Growing up, we had one cat named Cleo, a queenly calico with a fitting name. Most of the time Cleo minded her own royally-viewed life, but every once in a while she would saunter past my sister and I as we laid on the floor in front of the tv, letting us know she felt like being scratched for a while and we had permission to do so. So we’d oblige, still fixated lifelessly on the movie we’d agreed upon and trying to avoid the other end of her nose.
But as much as I adored Cleo, I had no intention of getting another cat after she died, not because I didn’t like them, but because at some point in life I developed an allergic reaction to their coats. Suffice it to say, I would have been much more heartbroken if that allergy had been toward dogs.
It wasn’t until moving to the farm when I learned I could have a cat without it dwelling in my home and making me sneeze and itch and swell. The first adorable feline to cross our paths was a quiet kitten with an easy-going disposition, affectionately referred to as Black Kitty.
She has been a stellar example of what a farm cat should be, friendly yet independent, living her life and not making any trouble.
We appreciate her and the work she does around here.
About a year later, the vet clinic called to inform us of a little gray kitten who had been injured by a fan blade. They asked if we wanted him, and I wasn’t sure until I saw him. Naturally, I wanted him real bad after seeing his tiny alien head with big green eyes.
That’s how they operate, you know.
He was a cute kitten gray kitten, but it didn’t take long to notice a faraway twinkle in his eye, followed by him using my fingers to sharpen his vampire-like teeth.

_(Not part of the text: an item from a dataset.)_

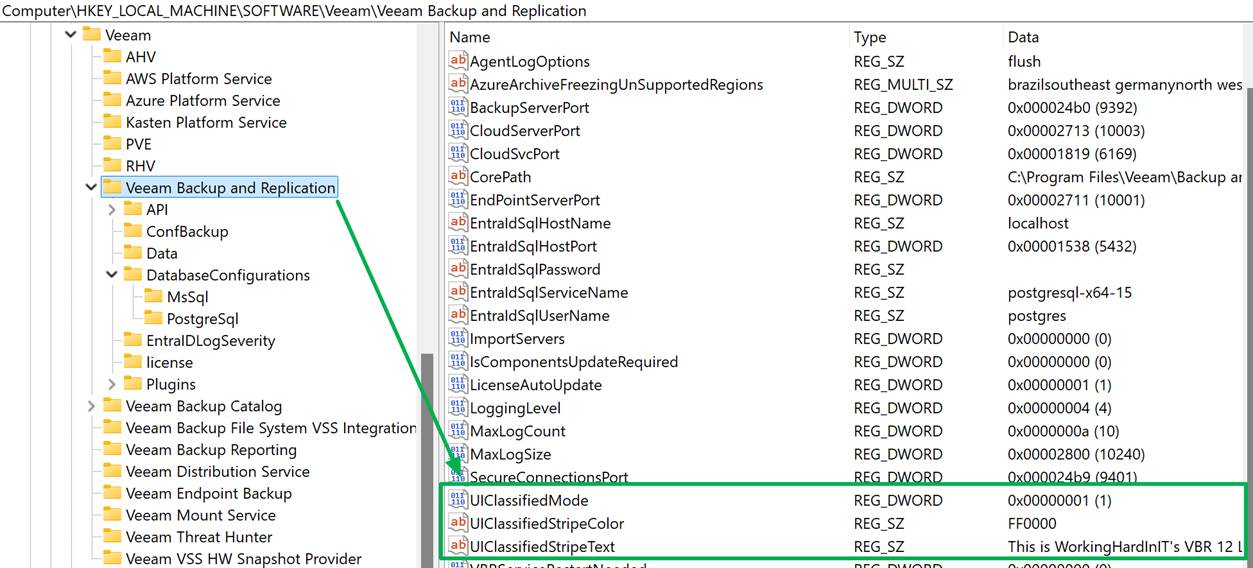Click the string icon beside UIClassifiedStripeColor
1253x568 pixels.
(x=458, y=524)
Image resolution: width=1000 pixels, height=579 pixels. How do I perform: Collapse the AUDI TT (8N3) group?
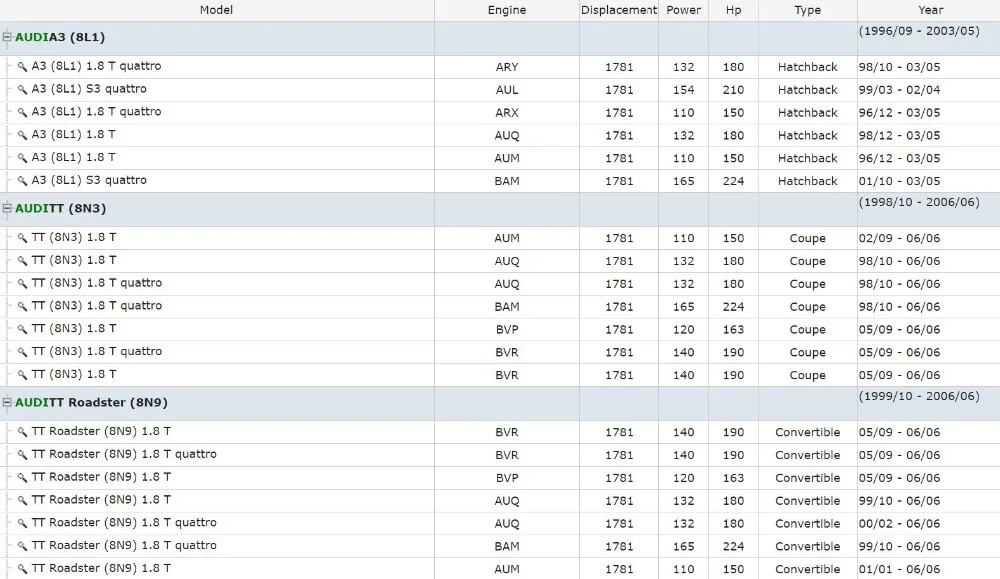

Ouch that hurts, a lot, I thought, but strangely it only increased my maternal instincts over him, knowing that other creatures might not be as patient as I was and he was bound to get into trouble with that up-to-something look in his eyes.
It didn’t long for him to prove me right. It began with him hobbling toward the deck, back leg up and dangling in a sickening manner that can only be interpreted as a bone break.
The vet fixed him up nicely, we fed him his antibiotics again, and he seemed to move on with life steadfastly.
The last year or so has also been a different type of turmoil for my coal-colored kitty, less independent injuries and more so with help from his adversary, a bigger male of the orange-coated kind.
Fixing both hasn’t seemed to make a difference, and gray kitty keeps coming back with more battle wounds, the latest a swollen club foot with scratches all over.
I am at my wit’s end with this cat. I am also wondering if this isn’t a veterinary conspiracy to give away cute kittens who are pre-programmed to need many future vet clinic visits.
If so, they had our number big time, because this cat has seen the vet more times in his life than our dogs combined.
I wonder if I shouldn’t just leave him at the vet’s this time, considering he is not much of a hunter anyway.
Look at that face. That’s a face that knows he’s not going anywhere.
Sigh… Catch you later, gotta go to the vet clinic now.